Some of that money is getting into the hands of the Taliban and Al Qaeda. So some of that money is going to finance terrorism.

Robert Weiner, co-author of that previous article, was a drug policy spokesman for the Clinton Administration. So there may be some partisan motivation to the complaints. But the complaint has some logic behind it. That the Bush Administration is unwilling to support a major crackdown on Afghan heroin production even as the US finances a major crackdown in Colombia. Yet it is the money that flows in the sales of the Afghan production that is at risk of being diverted to support terrorist activities.

Why the difference in the handling of Afghanistan versus Colombia?
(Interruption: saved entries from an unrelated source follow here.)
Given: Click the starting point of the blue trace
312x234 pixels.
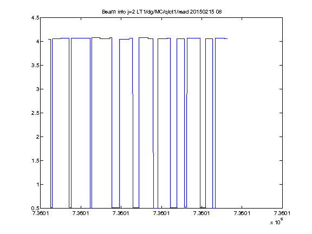Looking at the screenshot, I should coord(49,40).
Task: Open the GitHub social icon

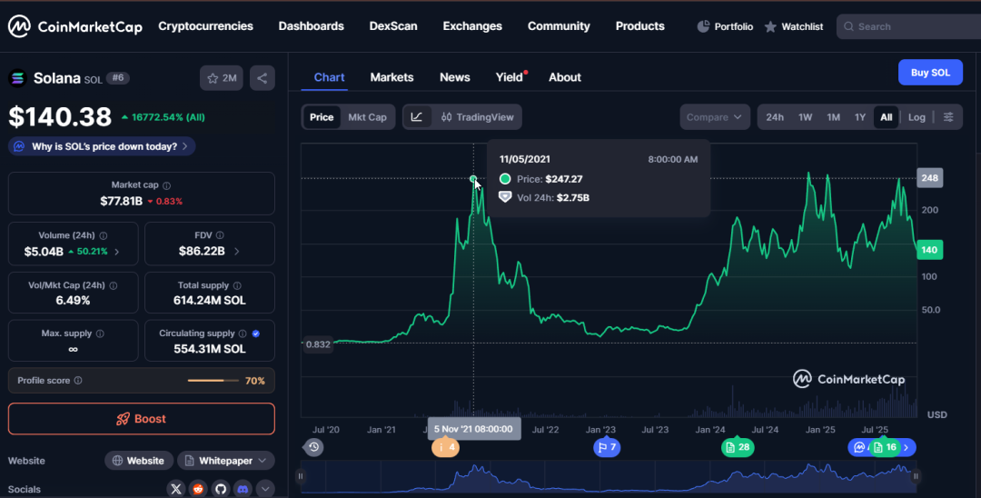Action: 220,489
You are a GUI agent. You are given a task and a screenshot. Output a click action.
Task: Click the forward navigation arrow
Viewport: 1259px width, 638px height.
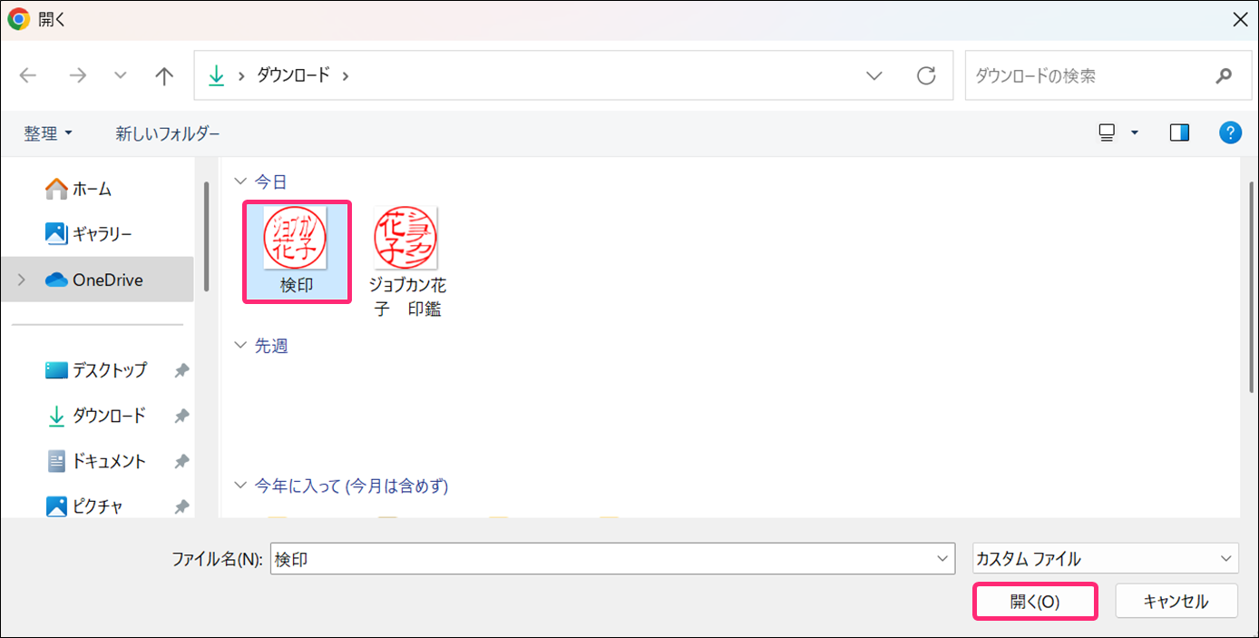point(77,76)
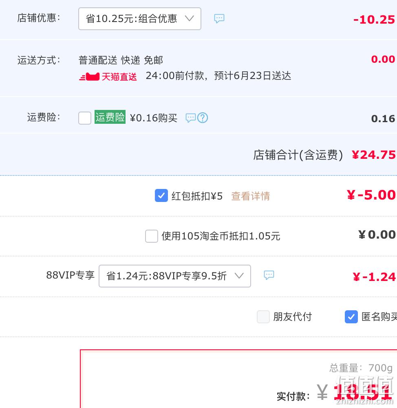Open the 查看详情 link for red envelope
This screenshot has height=408, width=397.
click(250, 196)
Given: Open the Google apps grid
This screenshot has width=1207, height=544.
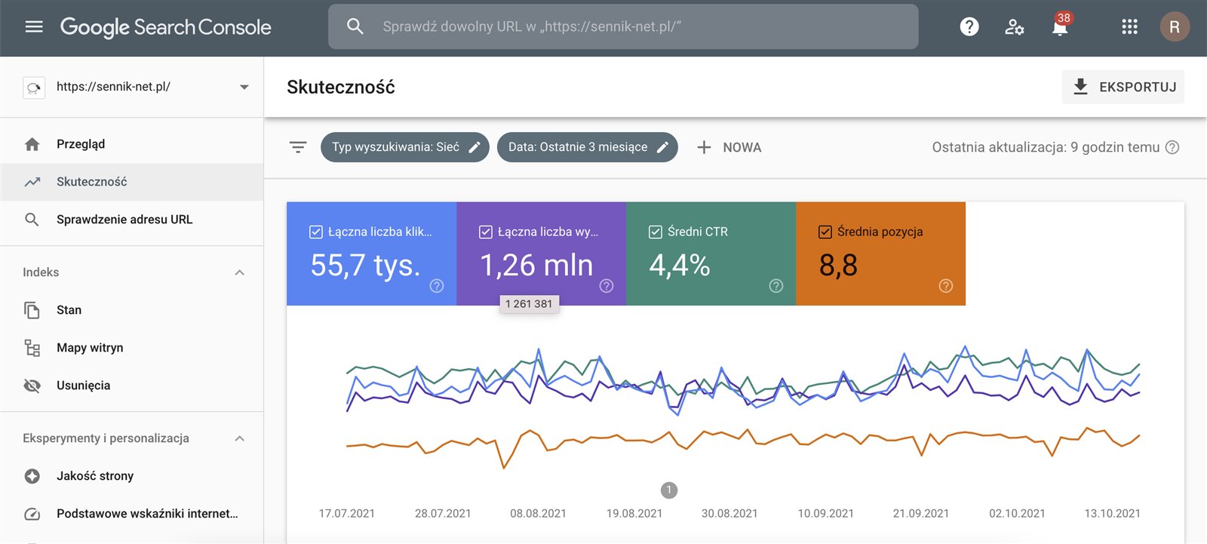Looking at the screenshot, I should [1129, 27].
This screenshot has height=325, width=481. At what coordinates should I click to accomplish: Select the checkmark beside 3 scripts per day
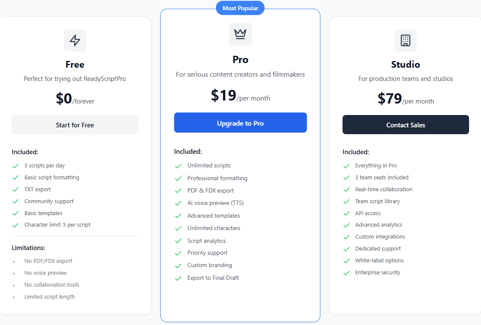pyautogui.click(x=15, y=166)
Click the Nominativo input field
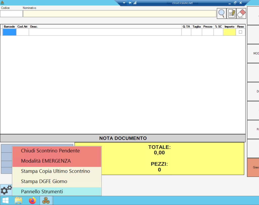 click(119, 14)
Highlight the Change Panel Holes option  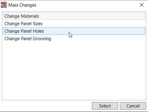pos(74,31)
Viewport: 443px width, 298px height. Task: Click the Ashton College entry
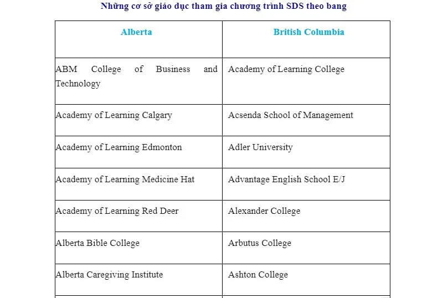[x=258, y=275]
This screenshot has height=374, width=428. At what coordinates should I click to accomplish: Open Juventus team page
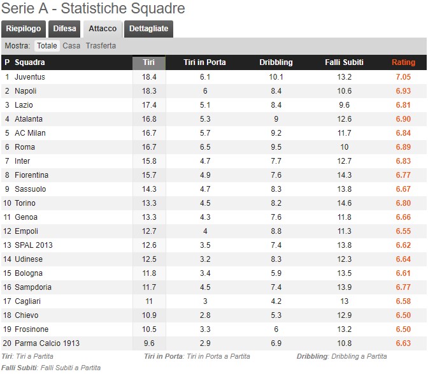30,77
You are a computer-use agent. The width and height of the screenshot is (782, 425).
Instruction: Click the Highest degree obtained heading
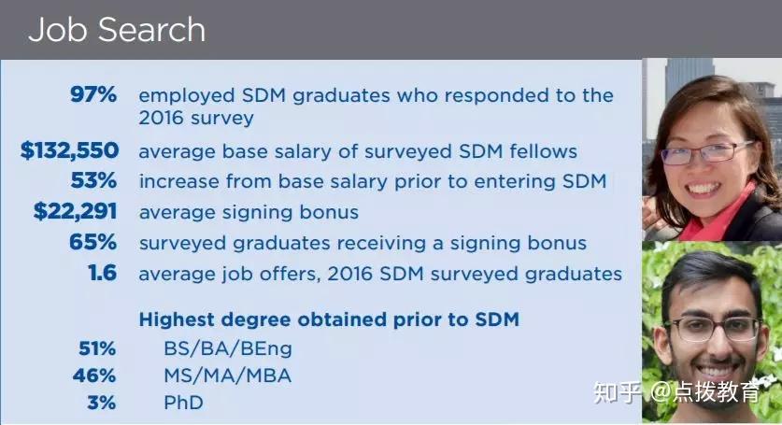(329, 319)
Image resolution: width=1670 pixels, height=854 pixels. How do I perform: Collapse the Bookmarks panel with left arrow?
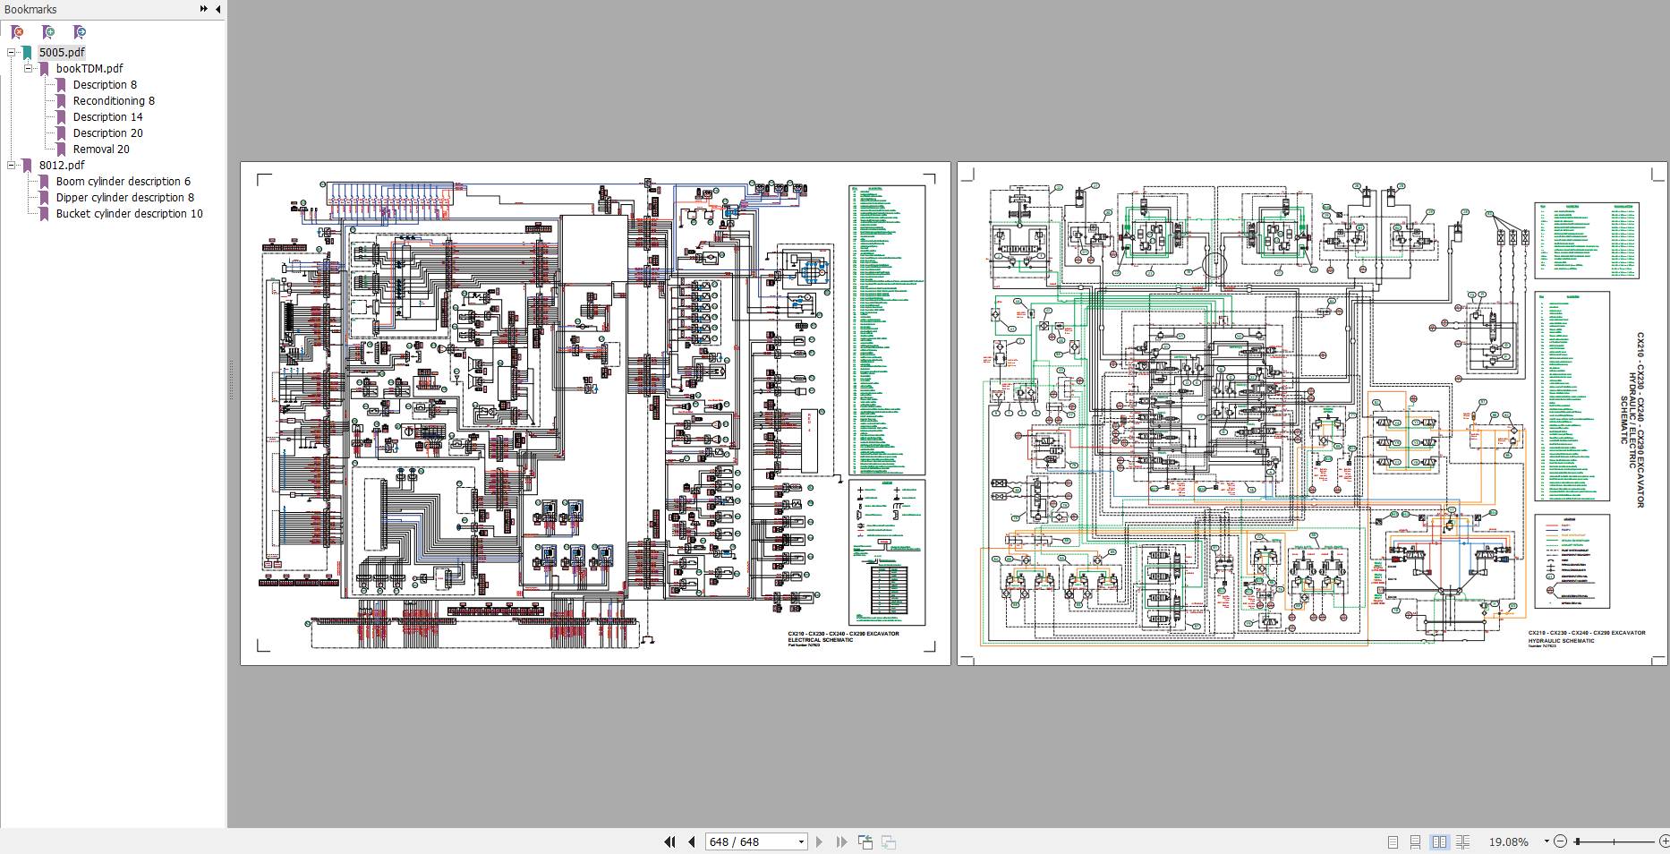click(x=218, y=9)
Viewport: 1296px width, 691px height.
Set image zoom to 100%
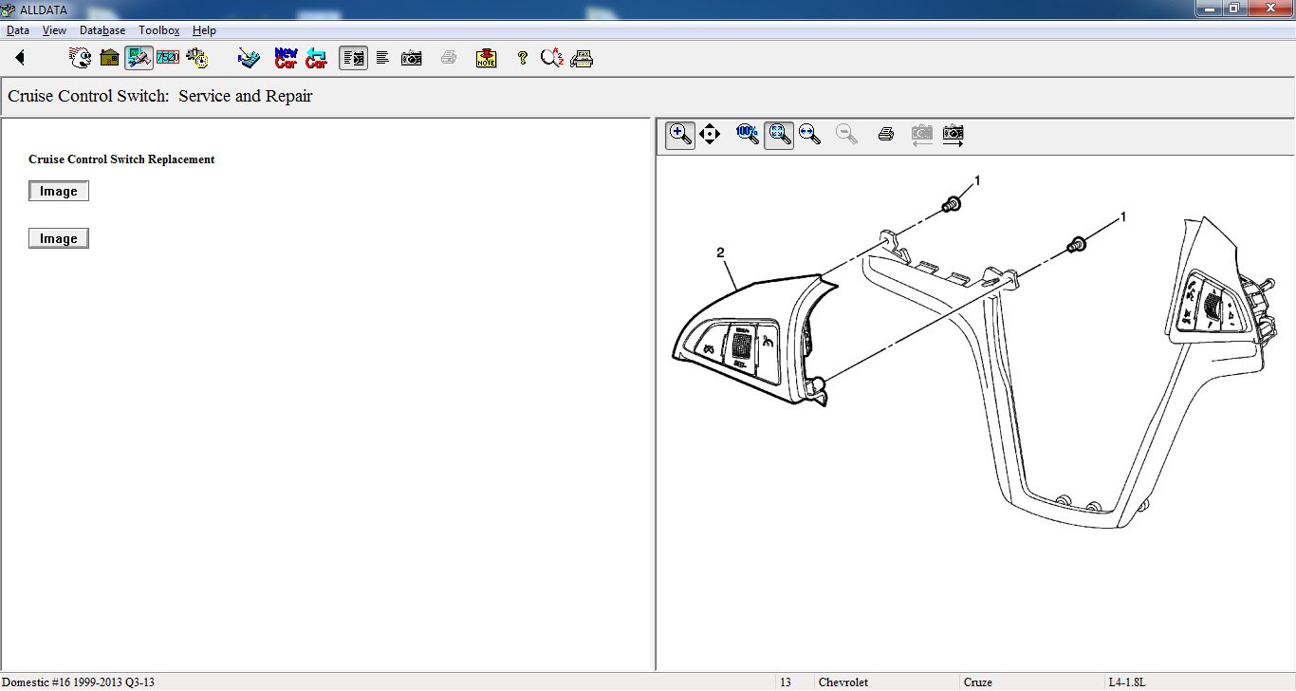pyautogui.click(x=747, y=135)
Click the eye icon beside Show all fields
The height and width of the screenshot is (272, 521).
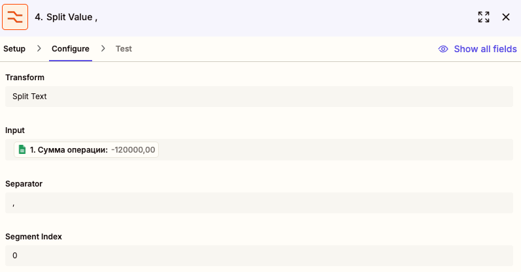443,49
Some of the Afghan heroin money flows to the Northern Alliance commanders and troops. Does the US need to look the other way in order to maintain their support for a continued US presence to hunt down Al Qaeda?

Informal networks for transferring money, drug dealing networks, organized crime networks, and the chaos of much of Africa weigh against efforts to cut off financing for terrorists. Do not be too surprised if Al Qaeda becomes the major smuggling organization for getting heroin and other drugs into Europe. Al Qaeda members would have no compunction about harm to non-believers from addictive drug use. Al Qaeda members would also have no problem with being ruthless about knocking off competitors since the competitors would be either non-Muslims or "bad" Muslims who were working for themselves rather than the cause of jihad.

Probably the biggest obstacle facing Al Qaeda as a drug smuggling organization is that intelligence agencies will be far more willing to carry out extra-judicial killings and use other means to stop Al Qaeda that most regular Western law enforcement agencies will rarely if ever use. If terrorist financing becomes heavily reliant upon the illegal drug trade expect to see the fight over the drug trade to become a national security issue handled by spooks and special forces.

Share |      By Randall Parker at 2004 July 16 03:26 PM  Terrorists Activities

noone said at July 19, 2004 11:30 AM:

So we now invade Africa and they move to where?

Randall Parker said at July 19, 2004 11:55 AM:


I'm opposed to our occupying various Afrrican countries. We just need to send in intelligence agents and special forces to do low profile operations.

It would be a lot cheaper to simply hire companies like Executive Outcomes to change governments where necessary.

I was watching a documentary last night on what Executive Outcomes did in Sierra Leone. They were costing the government about $20 mil per year to very effectively stomp down the rebels who were terrorizing the countryside. Then the "international community" got upset that mercenaries were doing such work and that the leading mercenaries were white. So then the "international community" sent in their own "peacekeepers" who proceeded to burn thru well over $1 billion per year while the rebels rebuilt and proceeded to terrorize and attack into the country's capital as the "peacekeepers" did little to stop them.

The terrorists are already living in Europe, Canada, and the United States. I guess we could invade France and then deport all the illegal aliens and stop Muslim immigration to France. That'd make France less of a threat to the United States.

noone said at July 19, 2004 2:39 PM:


Thinking about it,if the terrorists behave like mercury,it would seem that our strategy might be only superficially successfull.Smack them in one place and they scatter to re-gather elsewhere.The last thing we should want is to herd them to Europe to Canada to here.

On the other hand,having jihadis behaving in Paris,London and Toronto the way they behave in Iraq and Saudi Arabia and sniping at yuppie progressives over the border in Washington St. would be bitterly amusing in a perverse way.

Leonidas said at July 20, 2004 5:41 AM:

As long as there's a market for drugs, there'll be a supply. Let's try a novel approach -- stamping out demand. As it was done in "The Stand", crucify all the drug users and dealers. I'm not being sarcastic. We need to clean out our own house first. By doing this and weaning ourselves off of Mid-East oil, the terrorists will revert to being the destitute sandy brigands they've always been. If we manage to keep our Western do-gooders under control, these vermin will fester among themselves and not pose a threat to civilized folks.